-------- Extrait de texte
DOM-TOM : premières réflexions autour de l’IA médicale

D’après un article de nos confrères d’Outre-mer La 1ère, certains territoires ultramarins dispose déjà de services de pathologie publique tels que la Guadeloupe, la Martinique, La Réunion, la Guyane ou encore la Polynésie française. L’idée de recourir à la pathologie numérique et à l’intelligence artificielle pour compenser le manque de spécialistes et accélérer les diagnostics commence doucement à naître. Pour l’instant, il s’agit surtout de réflexion : le manque de financements, la formation du personnel et l’absence de logiciels et d’infrastructures adaptées freinent tout déploiement concret.
Dans ce contexte, Mayotte se retrouve encore plus à la traîne. Sur l’île, les infrastructures restent très limitées et la pathologie numérique n’en est vraiment qu’au tout début. Le manque de personnel et d’équipements spécialisés rend les besoins locaux criants, et on comprend vite que la situation ne pourra pas évoluer sans investissements importants.
----------------
-------- Données extraites
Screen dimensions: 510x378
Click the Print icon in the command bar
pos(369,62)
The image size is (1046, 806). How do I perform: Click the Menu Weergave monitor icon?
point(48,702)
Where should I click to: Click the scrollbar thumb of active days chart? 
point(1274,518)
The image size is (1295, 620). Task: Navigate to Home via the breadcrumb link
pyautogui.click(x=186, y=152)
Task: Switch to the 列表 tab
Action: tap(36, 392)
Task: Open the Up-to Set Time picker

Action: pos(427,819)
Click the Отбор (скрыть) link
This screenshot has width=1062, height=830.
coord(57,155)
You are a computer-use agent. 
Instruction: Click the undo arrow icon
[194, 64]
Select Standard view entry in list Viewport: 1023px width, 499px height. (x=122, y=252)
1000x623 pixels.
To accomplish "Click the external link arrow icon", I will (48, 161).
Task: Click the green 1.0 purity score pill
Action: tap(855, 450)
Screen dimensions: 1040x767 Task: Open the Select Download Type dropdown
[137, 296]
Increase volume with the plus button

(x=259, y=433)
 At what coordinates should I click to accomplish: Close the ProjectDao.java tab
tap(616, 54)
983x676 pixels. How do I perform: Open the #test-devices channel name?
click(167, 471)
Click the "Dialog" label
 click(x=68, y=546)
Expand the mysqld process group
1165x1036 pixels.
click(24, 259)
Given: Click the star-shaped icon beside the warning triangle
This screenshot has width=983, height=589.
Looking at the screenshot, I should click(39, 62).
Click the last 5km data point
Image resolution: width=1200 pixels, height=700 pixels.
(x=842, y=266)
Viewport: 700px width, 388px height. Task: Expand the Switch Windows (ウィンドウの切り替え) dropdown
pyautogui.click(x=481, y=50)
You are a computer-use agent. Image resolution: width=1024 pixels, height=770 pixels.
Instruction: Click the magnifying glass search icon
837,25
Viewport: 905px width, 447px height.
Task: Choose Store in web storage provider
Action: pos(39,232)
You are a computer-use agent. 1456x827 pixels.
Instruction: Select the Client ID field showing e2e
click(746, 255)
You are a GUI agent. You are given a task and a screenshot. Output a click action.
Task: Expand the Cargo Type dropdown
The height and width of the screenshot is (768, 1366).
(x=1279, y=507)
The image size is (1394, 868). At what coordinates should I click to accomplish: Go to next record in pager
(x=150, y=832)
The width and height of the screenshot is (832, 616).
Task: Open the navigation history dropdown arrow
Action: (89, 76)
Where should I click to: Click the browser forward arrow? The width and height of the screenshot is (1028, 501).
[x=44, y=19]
----------------
:: Travail à réaliser ::
1) D'après l'extrait sur l'IA médicale dans les DOM-TOM, qu'est-ce qui freine tout déploiement concret de la pathologie numérique ?
2) Pour chacune des affirmations suivantes, indiquez si l'extrait sur l'IA médicale dans les DOM-TOM la confirme, en citant les mots décisifs : (a) L'article source vient d'Outre-mer La 1ère. (b) À Mayotte, la pathologie numérique est déjà bien avancée. (c) L'intelligence artificielle est envisagée notamment pour accélérer les diagnostics.

:: Réponses dans l'ordre ::
1) Le manque de financements, la formation du personnel et l'absence de logiciels et d'infrastructures adaptées.

2)
(a) Oui : « D’après un article de nos confrères d’Outre-mer La 1ère ».
(b) Non : « la pathologie numérique n’en est vraiment qu’au tout début ».
(c) Oui : « pour compenser le manque de spécialistes et accélérer les diagnostics ».